Jean and I took our retirements from the University of Buffalo twenty years and more ago. We both remember those exalted days when we were still young.  The world seemed born again in Buffalo, New York, with dear friends.  We had lovely times with the Feldmans and the Cooks and the Connollys and the Fiedlers,and the Barths and the Fradins and the Levines and the Townsends and the Hammonds and the Hochfields, among others --a society which we accepted as associated with the best English Department in America.


Al Cook's death was a shock to all of us. At the memorial gathering in the Poetry Collection (Oct. 23, 1998) the poem Irving read was deeply beautiful, and three words struck me with particular force. When I heard “mingling”, “past”, and “present”, I was brought back to some of Al Cook’s assumptions which Irving and I share, in our different ways.


“The mingling of past and present” evokes a mind set, which I take to imply that the past and present have possibly equal importance: the present does not necessarily imply progress, or improvement from an ill formed past. On the other hand, the present is not to be sensed as a "decline" from an earlier glory. Our sequential experience of literature in the present does not necessarily replicate the sequence of actual creation. Later works can illuminate earlier ones; aspects of dada or surrealism can illuminate some unintended consequences of Spenser’s Fairie Queene.  Euripides might serve a Renaissance course better than Gammer Gurton’s Needle, and one might understand our present by jumping all the way back to cave paintings.


One practical consequence of Al's assumption was that course offerings did not have to cover all periods one after another in chronological sequence.  Innovation was encouraged. A course did not necessarily reflect what the professor had already published, but could be what was new for the professor too.


Al’s most controversial proposal was that a published poem should be taken as equal in value to a published article for hiring, promotions and tenure.


This caused more talk than action. I doubt that a single article was ever challenged by a single poem in a Promotions and Tenures Committee, but the proposal did tilt attention toward poetry as a serious endeavor.


So “creative writers” won out for a while against the “theoreticians” and “historicists”.


Yet Al himself was a theoretician, and he did not mock a sequential approach to literature, (I remember Robert Manson Meyers’ “From Beowulf to Virginia Woolf, or the Wolf Motif in English Literature). Al was also sensitive to the flow from past to present, what he called the catena, or chain, but one shouldn’t be bound by it.


A shift of perspective was also possible, closer to a Pythagorean sense that past and present coexist, that underlying philosophical, moral, aesthetic considerations are not time bound. He also assumed that literature draws upon a hidden intuitive drive, something below words.
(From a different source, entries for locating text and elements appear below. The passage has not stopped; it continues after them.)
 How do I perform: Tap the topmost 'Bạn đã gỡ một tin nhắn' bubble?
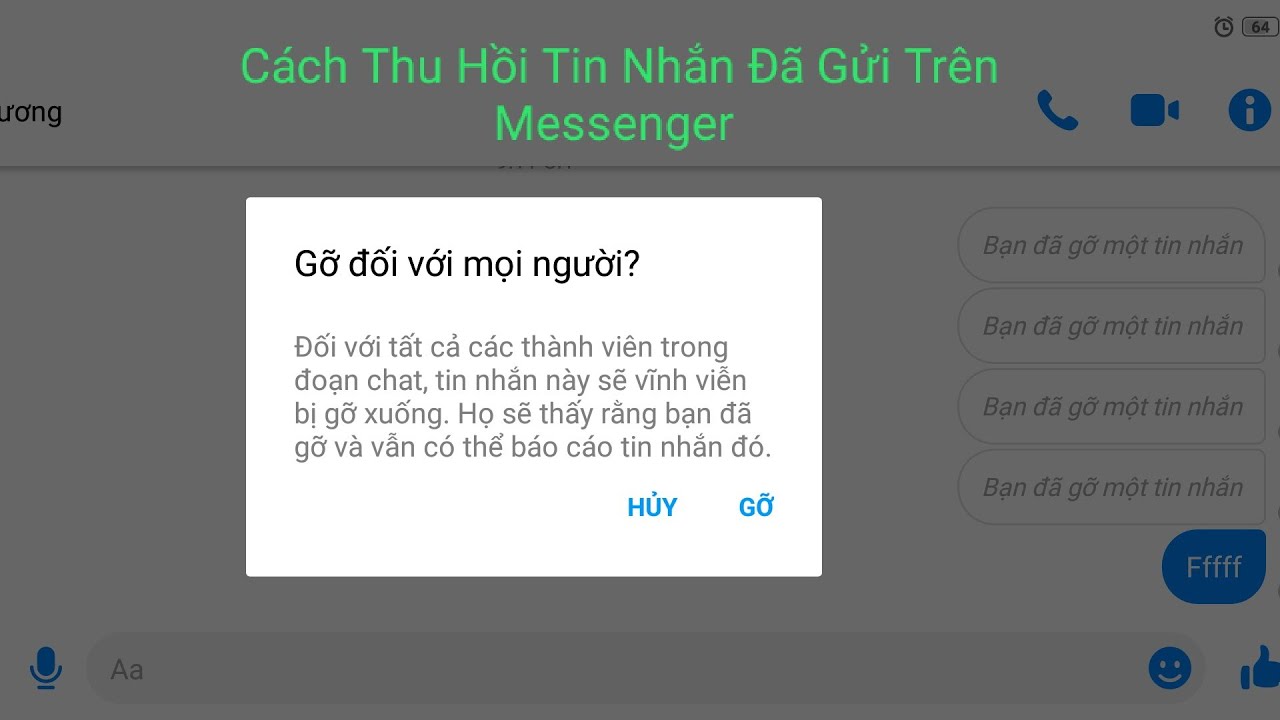point(1112,245)
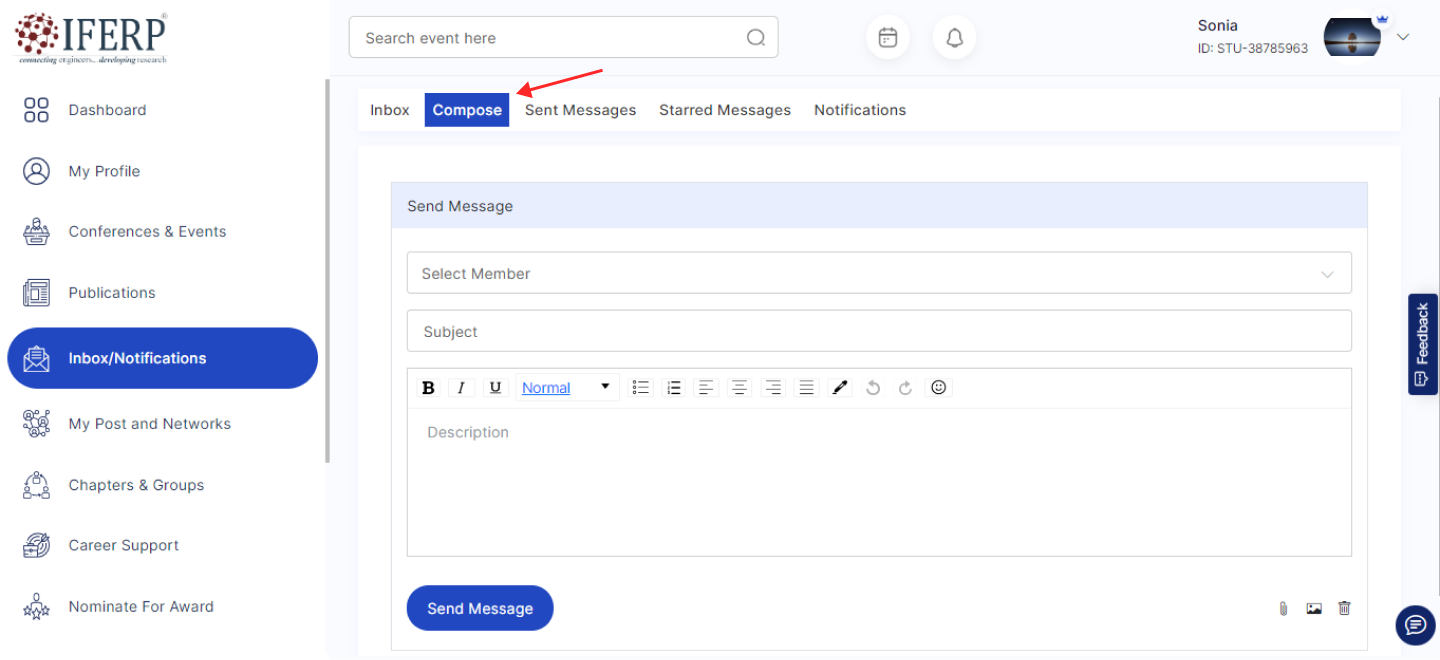Open the Normal text style dropdown
The image size is (1440, 660).
(x=566, y=388)
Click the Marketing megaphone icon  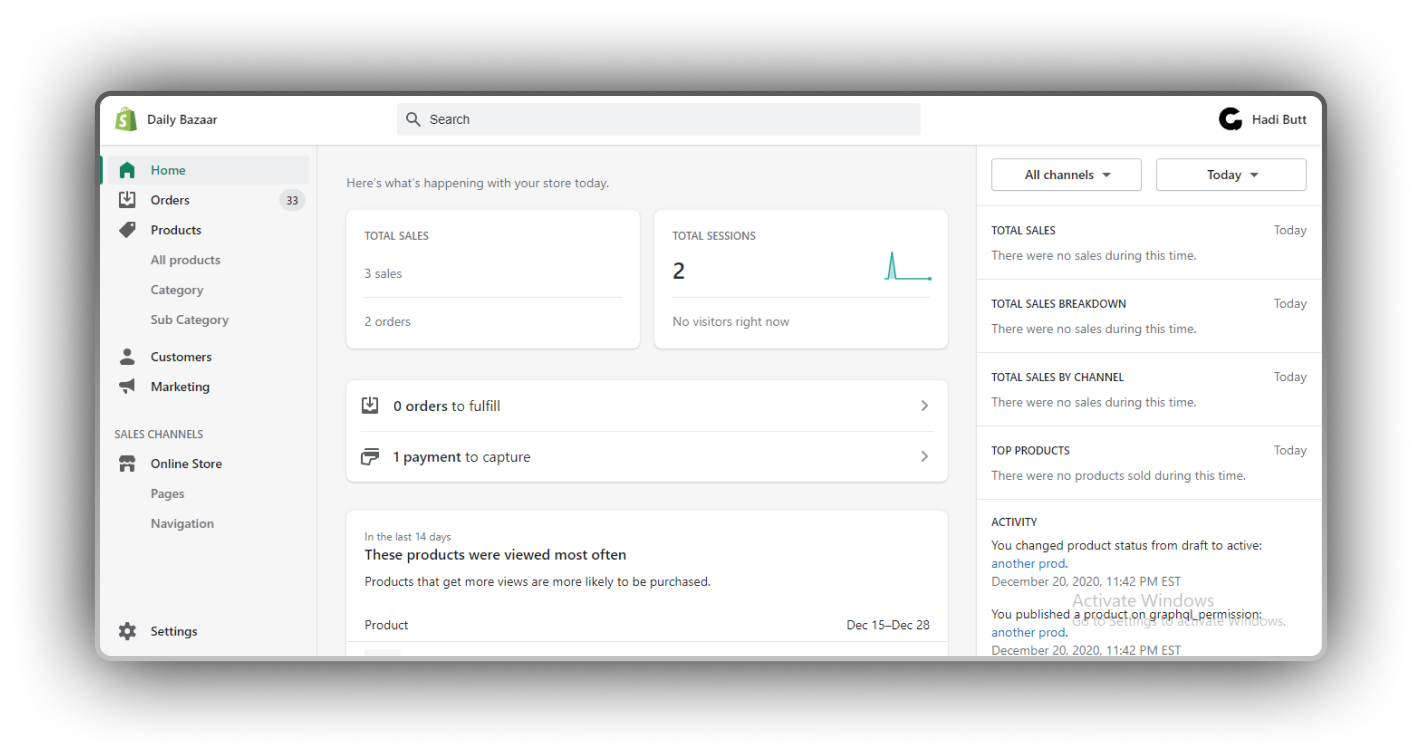tap(127, 387)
The environment that Al encouraged led to major publications by mainstream publishers.

In those days Creeley was published by Charles Scribner’s & Sons, Charles Olson by Reynal and Hitchcock, John Logan by Grove Press.  Mac Hammond and Al Cook were published by University Presses, and best seller lists ranked John Barth and Leslie Fiedler


It was as if we all shared national and international recognition, as if we were all enhanced by a company of professor poets who reached a mainstream audience, as well as an academic one. . We too shared the golden glow Irving brought from Kenyon enhanced by Viking, by readings at Diefendorf and Baird, and on to other prizes like the MacArthur, to name just one.


We lived in a world of books and libraries, a world that is yielding to other ways of communication, such as the one I am using right now.


Oh Irving we do indeed need more mingling with the past than ever before, starting for all of us here with the Pripet Marshes.